Last year, when Dr Gregory Stanton warned that the “preparation” for genocide against Muslims in India and Kashmir is underway, the response from the international community could not have been more indifferent, despite Dr Stanton being widely considered the pre-eminent authority on genocide and ethnic cleansing.
There are plenty of reasons to believe that his warning has now morphed into a gathering storm cloud which can be seen on the horizon. It is even reasonable to conclude that the situation faced by Muslims in India today is fast catching up to the reality endured by the Uyghur minority in China since 2017, with the comparisons becoming too hard to ignore.
Under Prime Minister Narendra Modi’s rule, imams are being criminalised and arrested on bogus charges; mosques are being attacked all over the country; and Islamophobic conspiracies have become the basis for new laws discriminating against Muslims. Interfaith marriages are being banned; Muslim deaths in custody are on the rise; and lynching attacks are occurring with greater frequency and ferocity. There have been 10 separate mob lynching attacks against Muslims since 1 May.
This escalation of hostility towards Muslims started with the passing of the Citizenship Amendment Act – which discriminates against Muslims having Indian citizenship – and the revocation of Kashmir’s semi-autonomous status. But today we are witnessing the ‘othering’ of the religious minority on all fronts and at all levels of Indian society.
Last month, Uttar Pradesh police arrested Umar Guatam, a Muslim convert who became an iman, after accusing him of forcibly converting 1,000 Hindus over the course of 35 years, despite not one of them ever alleging forced conversion or filing a complaint about being forced to accept Islam. Under the state’s draconian anti-conversion law, the burden of proof is not on prosecutors but on the Muslim accused of forcibly converting Hindus – thus forcing the Muslim to prove their innocence, rather than the state proving their guilt.
Anti-conversion laws go hand-in-hand with newly legislated ‘love Jihad’ laws, which prohibit inter-faith marriage and advance the Islamophobic conspiracy theory alleging that Muslim men are ticking Hindu women into marrying them as part of plot to transform India into an Islamic caliphate.
In New Delhi, Muslim street hawkers are being bashed and boycotted by Hindu competitors who have become radicalised by the ‘street vendor jihad’ conspiracy theory, which, of course, runs parallel to ‘land jihad’, ‘economic jihad’, ‘Corona-jihad’, ‘history jihad’ and ‘media jihad’ conspiracies.

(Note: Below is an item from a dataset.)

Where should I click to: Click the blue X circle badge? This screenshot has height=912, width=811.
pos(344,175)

When Muslims are attacked and lynched by Hindu gangs because of these hateful conspiracies, they do not have a sympathetic criminal justice system to rely upon. The country’s police departments are being radicalised by Hindu nationalist forces – a reality brought into view by the recent rise in the deaths and torture of Muslims in police custody.
A recent report into custodial torture and death across the world reveals that 1,731 people died in the custody of Indian security forces and correction officers in 2019, with most of the victims hailing from minority communities, particularly Muslims and Dalits.

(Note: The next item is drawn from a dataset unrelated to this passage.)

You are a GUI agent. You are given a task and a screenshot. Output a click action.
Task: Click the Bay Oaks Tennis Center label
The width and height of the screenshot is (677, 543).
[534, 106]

It should also be noted that police officers participated in the killings of 52 Muslims during the 2020 Delhi Riot, with a fact-finding report citing “instances of sexual harassment of Muslim women by the cops and also instances of police engaging in direct violence and abuse”.
While these separate events on their own do not amount to genocide, what is clear is that the 2020s have come to represent the decade of living dangerously for 200 million Muslims in India.